MATERIAL PROVIDED:
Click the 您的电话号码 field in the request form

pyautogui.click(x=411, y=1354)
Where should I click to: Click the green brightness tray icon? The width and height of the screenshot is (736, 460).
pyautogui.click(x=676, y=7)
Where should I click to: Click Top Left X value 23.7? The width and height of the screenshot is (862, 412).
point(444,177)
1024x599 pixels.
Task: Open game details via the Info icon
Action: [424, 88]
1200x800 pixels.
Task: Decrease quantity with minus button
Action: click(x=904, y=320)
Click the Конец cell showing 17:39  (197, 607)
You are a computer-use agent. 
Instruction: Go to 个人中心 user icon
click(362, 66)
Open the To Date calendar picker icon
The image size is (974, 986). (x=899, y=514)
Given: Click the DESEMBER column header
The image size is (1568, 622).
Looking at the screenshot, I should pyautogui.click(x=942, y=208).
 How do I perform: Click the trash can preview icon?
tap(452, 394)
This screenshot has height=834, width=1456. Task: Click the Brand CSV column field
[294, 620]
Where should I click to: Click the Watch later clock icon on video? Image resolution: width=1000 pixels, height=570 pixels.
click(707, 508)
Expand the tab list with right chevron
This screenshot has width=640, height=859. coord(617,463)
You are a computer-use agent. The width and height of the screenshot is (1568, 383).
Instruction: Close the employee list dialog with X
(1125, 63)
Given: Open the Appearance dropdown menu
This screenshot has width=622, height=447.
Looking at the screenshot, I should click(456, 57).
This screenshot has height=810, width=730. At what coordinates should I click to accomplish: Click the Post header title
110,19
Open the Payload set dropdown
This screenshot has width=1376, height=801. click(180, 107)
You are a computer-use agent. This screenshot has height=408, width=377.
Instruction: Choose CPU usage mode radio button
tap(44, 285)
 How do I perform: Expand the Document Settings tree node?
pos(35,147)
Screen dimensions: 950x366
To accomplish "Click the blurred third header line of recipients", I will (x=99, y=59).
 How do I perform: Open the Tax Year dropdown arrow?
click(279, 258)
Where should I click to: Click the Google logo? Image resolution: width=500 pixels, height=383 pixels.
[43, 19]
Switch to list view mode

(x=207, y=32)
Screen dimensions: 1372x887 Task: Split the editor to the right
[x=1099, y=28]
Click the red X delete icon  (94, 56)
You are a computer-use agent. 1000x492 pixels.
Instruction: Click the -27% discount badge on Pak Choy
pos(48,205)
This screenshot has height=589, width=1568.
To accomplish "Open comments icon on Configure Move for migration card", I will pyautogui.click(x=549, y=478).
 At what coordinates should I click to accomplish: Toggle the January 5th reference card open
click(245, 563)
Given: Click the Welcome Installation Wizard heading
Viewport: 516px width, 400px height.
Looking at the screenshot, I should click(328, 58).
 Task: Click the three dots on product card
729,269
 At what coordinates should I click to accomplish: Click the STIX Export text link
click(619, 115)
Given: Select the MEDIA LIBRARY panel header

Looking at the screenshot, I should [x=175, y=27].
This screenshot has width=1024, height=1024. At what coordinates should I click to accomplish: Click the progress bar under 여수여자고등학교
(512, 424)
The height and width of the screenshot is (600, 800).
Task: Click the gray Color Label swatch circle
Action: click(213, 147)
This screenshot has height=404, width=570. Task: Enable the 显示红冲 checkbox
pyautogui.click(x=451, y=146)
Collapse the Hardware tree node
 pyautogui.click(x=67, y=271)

DIRECTIONS: All of the data above should be duplicated exactly.

TASK SOLUTION:
Click the 您的电话号码 field in the request form

pyautogui.click(x=411, y=1354)
Where should I click to: Click the green brightness tray icon? The width and height of the screenshot is (736, 460).
pyautogui.click(x=676, y=7)
Where should I click to: Click Top Left X value 23.7? The width and height of the screenshot is (862, 412).
point(444,177)
1024x599 pixels.
Task: Open game details via the Info icon
Action: [424, 88]
1200x800 pixels.
Task: Decrease quantity with minus button
Action: click(x=904, y=320)
Click the Конец cell showing 17:39  (197, 607)
You are a computer-use agent. 
Instruction: Go to 个人中心 user icon
click(362, 66)
Open the To Date calendar picker icon
The image size is (974, 986). (x=899, y=514)
Given: Click the DESEMBER column header
The image size is (1568, 622).
Looking at the screenshot, I should pyautogui.click(x=942, y=208).
 How do I perform: Click the trash can preview icon?
tap(452, 394)
This screenshot has height=834, width=1456. Task: Click the Brand CSV column field
[294, 620]
Where should I click to: Click the Watch later clock icon on video? Image resolution: width=1000 pixels, height=570 pixels.
click(707, 508)
Expand the tab list with right chevron
This screenshot has width=640, height=859. coord(617,463)
You are a computer-use agent. The width and height of the screenshot is (1568, 383).
Instruction: Close the employee list dialog with X
(1125, 63)
Given: Open the Appearance dropdown menu
This screenshot has width=622, height=447.
Looking at the screenshot, I should click(456, 57).
This screenshot has height=810, width=730. At what coordinates should I click to accomplish: Click the Post header title
110,19
Open the Payload set dropdown
This screenshot has width=1376, height=801. click(180, 107)
You are a computer-use agent. This screenshot has height=408, width=377.
Instruction: Choose CPU usage mode radio button
tap(44, 285)
 How do I perform: Expand the Document Settings tree node?
pos(35,147)
Screen dimensions: 950x366
To accomplish "Click the blurred third header line of recipients", I will (x=99, y=59).
 How do I perform: Open the Tax Year dropdown arrow?
click(279, 258)
Where should I click to: Click the Google logo? Image resolution: width=500 pixels, height=383 pixels.
[43, 19]
Switch to list view mode

(x=207, y=32)
Screen dimensions: 1372x887 Task: Split the editor to the right
[x=1099, y=28]
Click the red X delete icon  (94, 56)
You are a computer-use agent. 1000x492 pixels.
Instruction: Click the -27% discount badge on Pak Choy
pos(48,205)
This screenshot has height=589, width=1568.
To accomplish "Open comments icon on Configure Move for migration card", I will pyautogui.click(x=549, y=478).
 At what coordinates should I click to accomplish: Toggle the January 5th reference card open
click(245, 563)
Given: Click the Welcome Installation Wizard heading
Viewport: 516px width, 400px height.
Looking at the screenshot, I should click(328, 58).
 Task: Click the three dots on product card
729,269
 At what coordinates should I click to accomplish: Click the STIX Export text link
click(619, 115)
Given: Select the MEDIA LIBRARY panel header

Looking at the screenshot, I should [x=175, y=27].
This screenshot has width=1024, height=1024. At what coordinates should I click to accomplish: Click the progress bar under 여수여자고등학교
(512, 424)
The height and width of the screenshot is (600, 800).
Task: Click the gray Color Label swatch circle
Action: click(213, 147)
This screenshot has height=404, width=570. Task: Enable the 显示红冲 checkbox
pyautogui.click(x=451, y=146)
Collapse the Hardware tree node
 pyautogui.click(x=67, y=271)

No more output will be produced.